::: Data to use

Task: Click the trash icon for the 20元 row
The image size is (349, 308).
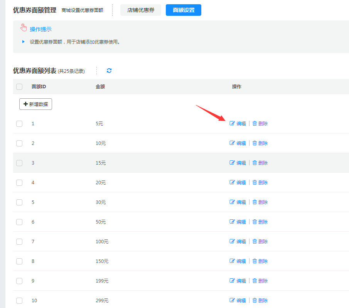Action: [x=255, y=182]
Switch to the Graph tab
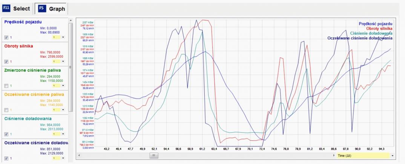The height and width of the screenshot is (164, 405). coord(51,9)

::::::

What you need to do. When you copy the data above, keep each line exact and omit the pictures.

Result for this exercise.
Task: Click the trash icon for the 20元 row
The image size is (349, 308).
Action: [x=255, y=182]
Switch to the Graph tab
The height and width of the screenshot is (164, 405). coord(51,9)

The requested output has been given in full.